Cette nouvelle vague musicale est une réponse directe aux normes sociales, au système. Des groupes plus clairs sur le plan idéologique devaient encore arriver pour que la rencontre inédite, et donc controversée, entre le rock rebelle et les sigles politiques les plus radicaux puisse avoir lieu. Ces groupes s'appelleront Hertzainak (Vitoria), Barricada (Pampelune), Kortatu (Irun) et bien d'autres encore, rassemblant toutes sortes d'idées et de musiques, mais toujours directes : AHV, Baldin Bada, Madarikatuak, Parabellum, les riberos Piperrak-Piskerra, ¿Zer Bizio ?, Potrotaino (tous avec des albums enregistrés) et bien d'autres encore.
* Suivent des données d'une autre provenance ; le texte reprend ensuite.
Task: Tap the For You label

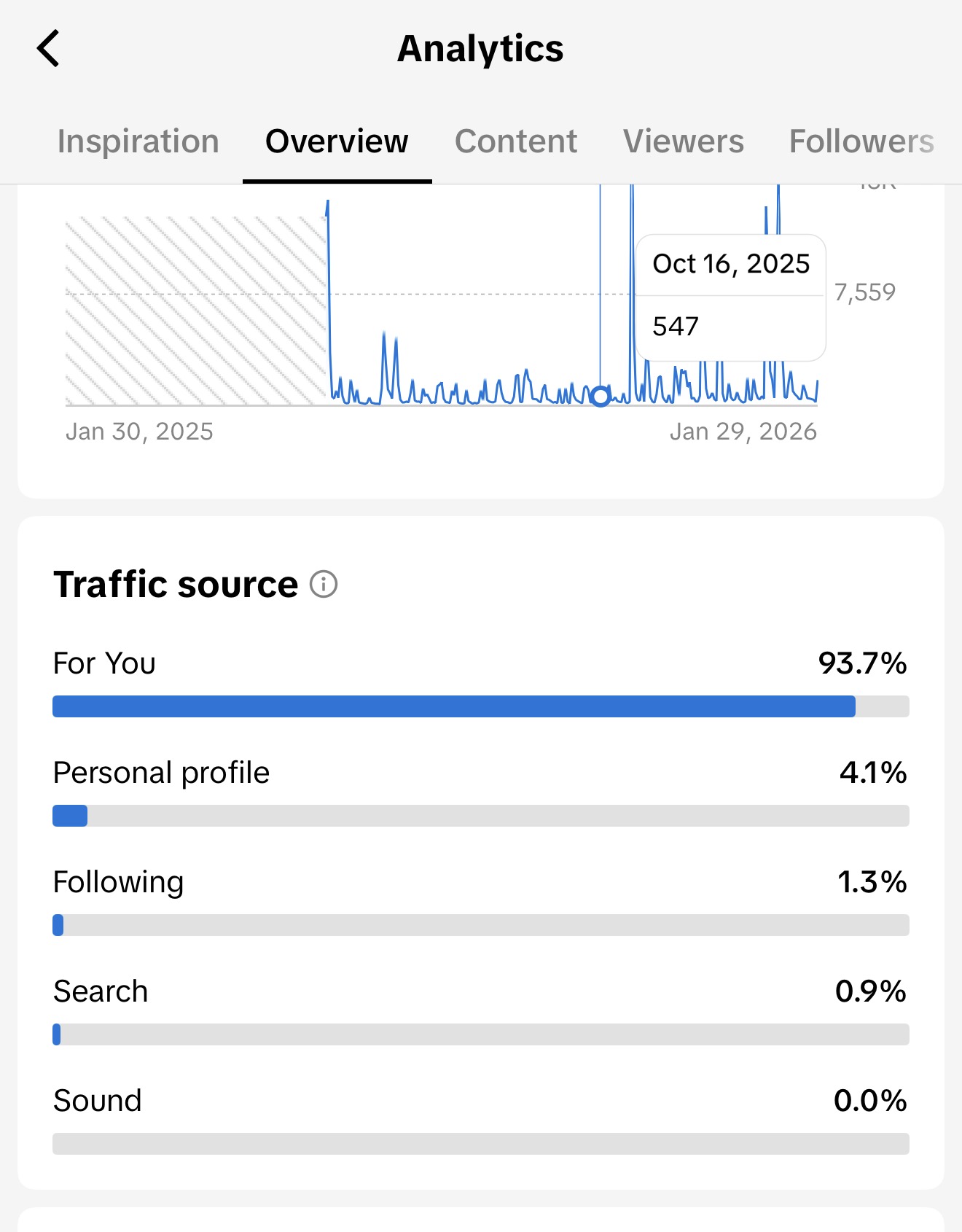Action: 104,663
Le journal Egin (qui organise le festival Egin Rock à Mendizorrotza, Vitoria, le 21 janvier 1984), des campagnes comme Martxa eta Borroka de Herri Batasuna et les intérêts commerciaux de certaines maisons de disques et représentants de groupes soutiennent le « mouvement », officiellement défini comme rock radical basque, qui trouve un soutien autonome dans l'apparition de radios libres, de collectifs, de publications (fanzines) et d'autres formes d'agitation. Le « disco de los 4 » (début de Jotakie, Cicatriz, Kortatu et Kontuz HI !, sorti chez Oihuka) est resté comme l'un des emblèmes de cette révolte sonore. Outre la cassette de Pampelune, Katakrak, il y a eu des compilations comme Condenados a luchar, éditée par Discos Suicidas de Biscaye.
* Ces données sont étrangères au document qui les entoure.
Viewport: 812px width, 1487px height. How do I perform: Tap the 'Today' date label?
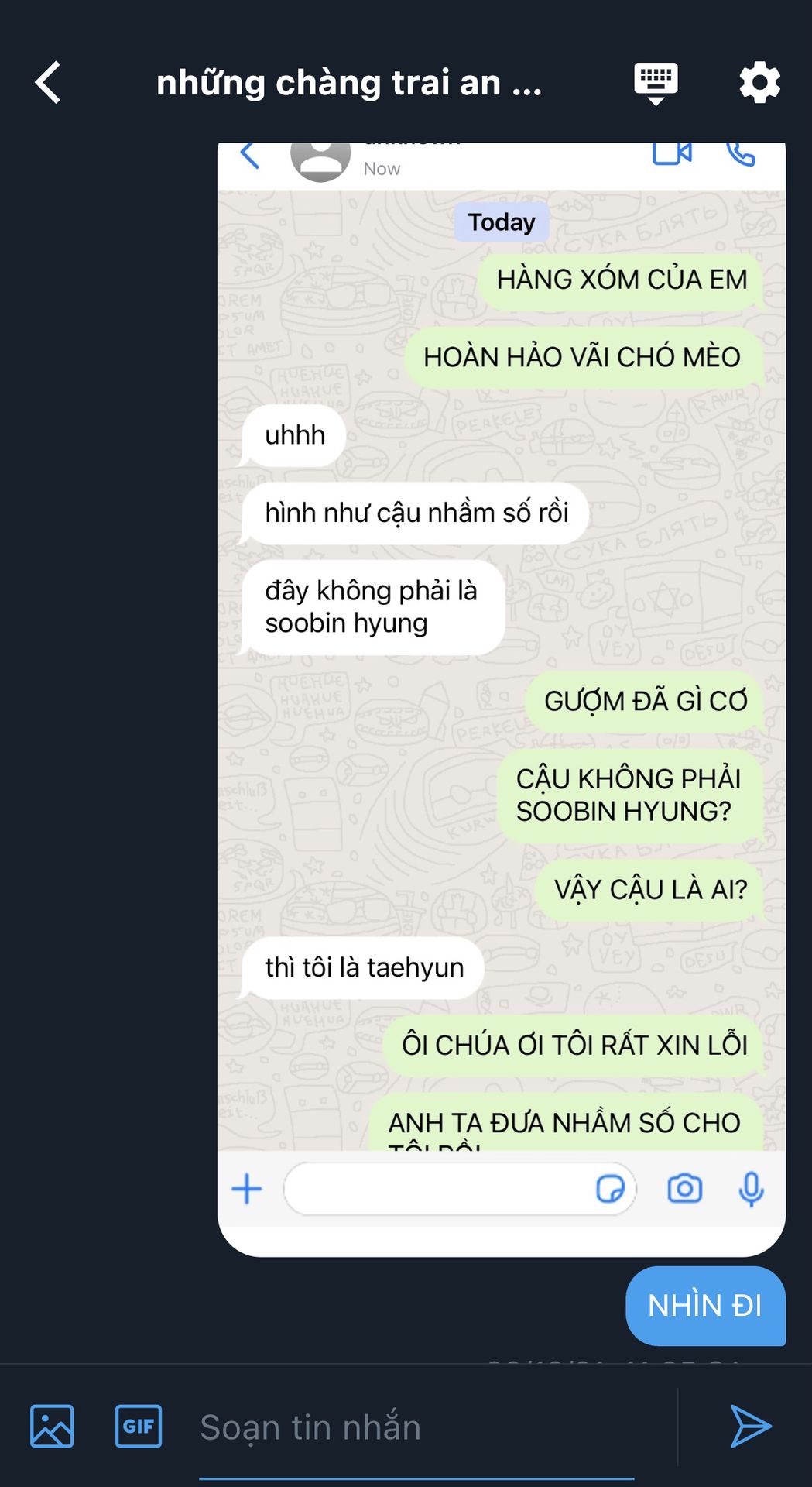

Comme mentionné plus haut, on dit que Freak a été le premier groupe véritablement punk de Vitoria, mais son existence a été de courte durée. Josu Zabala, accordéoniste et compositeur, commence à émerger avec l'école Magisterio comme centre névralgique. Lui et le joueur de cornemuse Tito Aldama deviendront les têtes visibles du rock à Gasteiz avec le groupe Hertzainak et Xabier Montoia Gamma. Une sorte de The Clash à la basque : rock, reggae et punk ; militantisme basque et radicalité. À la même époque, La Polla Records émerge à Salvatierra, des rockers provocateurs aux crêtes de style britannique, crachant des hymnes punk à la critique lucide. Cicatriz en la Matriz (plus tard Cicatriz a secas) se nourrit des M-16, du punk à bout portant. La vague reggae jamaïcaine de Hertzainak et de ses collaborateurs, Banda Municipal de Ska, est officiellement établie à Potato et plus tard à Kannabis, Korroskada et Kua-troele, ou Danba de Llodio. Potato a entrepris la croisade caribéenne avec un long engagement d'années et de disques, y compris des splits, un livre avec leur histoire et des dérivations récentes comme celle du chanteur Potxo Torena.
Si Errobi ou Niko Etxart ont été les pionniers du rock basque du côté nord de la Bidassoa, l'agitation du rock radical dans le sud a pris au dépourvu la jeune scène d'Iparralde, qui a réagi en apportant des schémas presque photocopiés : gaztetxes, tentatives de radios libres, collectifs (Patxa, Piztu) et groupes comme Huarteko Punkak, KGB, Zein Ere, Izan, Beyrouth-Ouest et d'autres encore.